2. Jean-Christophe Houdbert, Laurent Dugoujon, STMicroelectronics, Grenoble France, “ST Technologies for mmW and Perspectives, MPW Access within IPCEI on Microelectronics Frame or Collaborative Projects” (30 Min)
Abstract: Consolidation of 4G LTE and 5G networks and emergence of 6G is calling for higher rates wireline and wireless connectivity solutions. This presentation will give an overview of the main high-rate links where mmW capable technologies are required. A review of associated addressable markets will be also discussed with some consequences in terms of Silicon process options. More detailed mmW technology description will be displayed concerning STMicroelectronics proprietary SIGe BiCMOS and CMOS on SOI process flavors giving an industrial answer to mmW challenges. Access to STMicroelectronics mmW capable technologies through Multi-Project Wafer production schemes within IPCEI on Microelectronics or European collaborative projects will be explained. Examples of circuit performances will be presented to illustrate the added-value in terms of speed, noise, power efficiency…Some advanced roadmap information will be disclosed about forthcoming process from STMicroelectronics as well as some insights on collaborative R&D projects in the scope of mmW to contribute in building European vision on mmW industrial future.

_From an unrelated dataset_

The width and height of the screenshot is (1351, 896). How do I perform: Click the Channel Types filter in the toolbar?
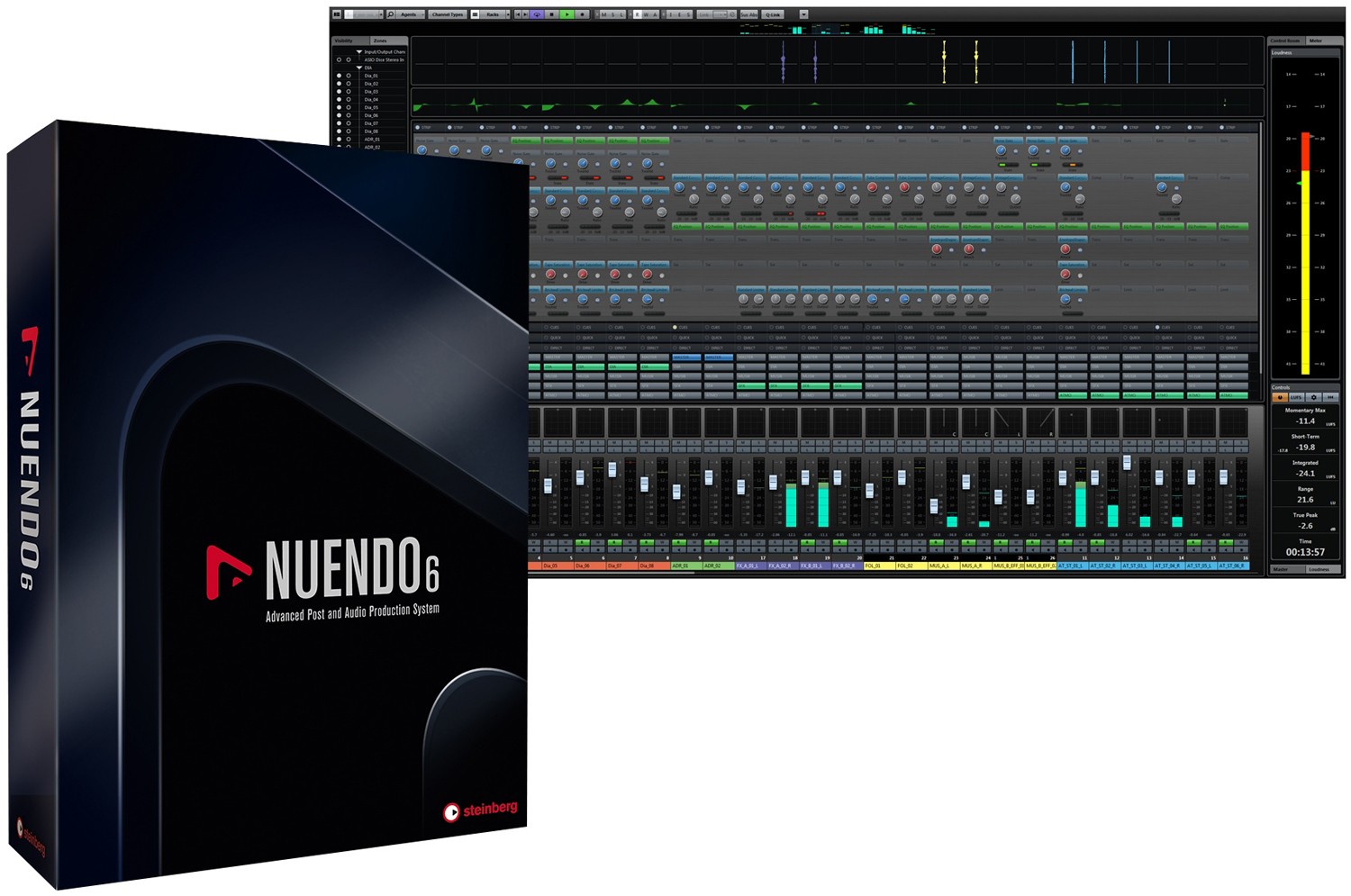click(448, 14)
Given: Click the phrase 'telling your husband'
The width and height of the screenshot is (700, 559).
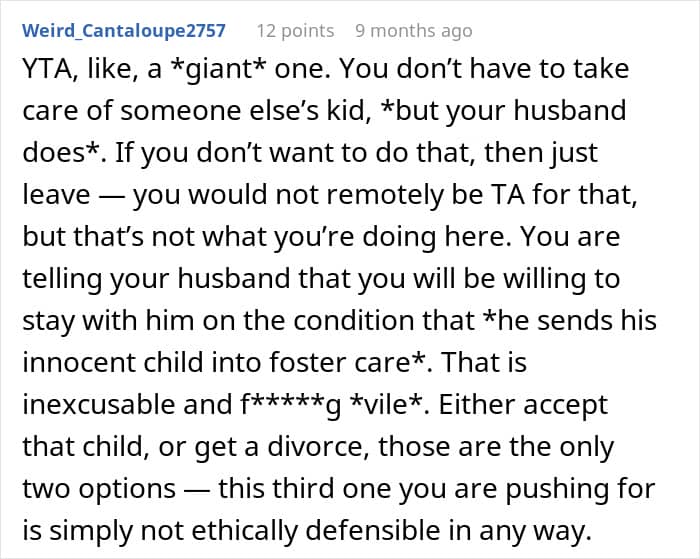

3. Jürgen Hasch, Robert Bosch GmbH, Renningen, Germany, “The Rising Wave of Millimeter-Wave Sensing” (30 min.)
Abstract: Millimeter-wave radar provides robust high-resolution distance, velocity, and angle information, as well as small-movement characterization. With the advent of low-cost semiconductor and packaging technologies that allow mass-producing millimeter-wave components, the widespread use of millimeter-wave sensors has started to become reality. Since the first introduction in the automotive area, radar has become a key sensing modality for driver assistance and automated driving. Here, a new generation of sensors and algorithms moves radar sensing from simple detection to classification and mapping. Additionally, new applications in robotics and consumer devices are starting to be realized. Small size, invisible integration, low-cost, and privacy are some of the advantages radars provide here. However, key for widespread adoption is a systems-approach that significantly reduces the application effort by using a single-piece digital-and-analog packaged component. Some obstacles to widespread adoption remain. Technical challenges include how to interpret and apply the sensor information to the given use-case, and low-power operation to make battery-operated devices feasible. On the non-technical side, world-wide harmonized frequency regulation remains a challenge.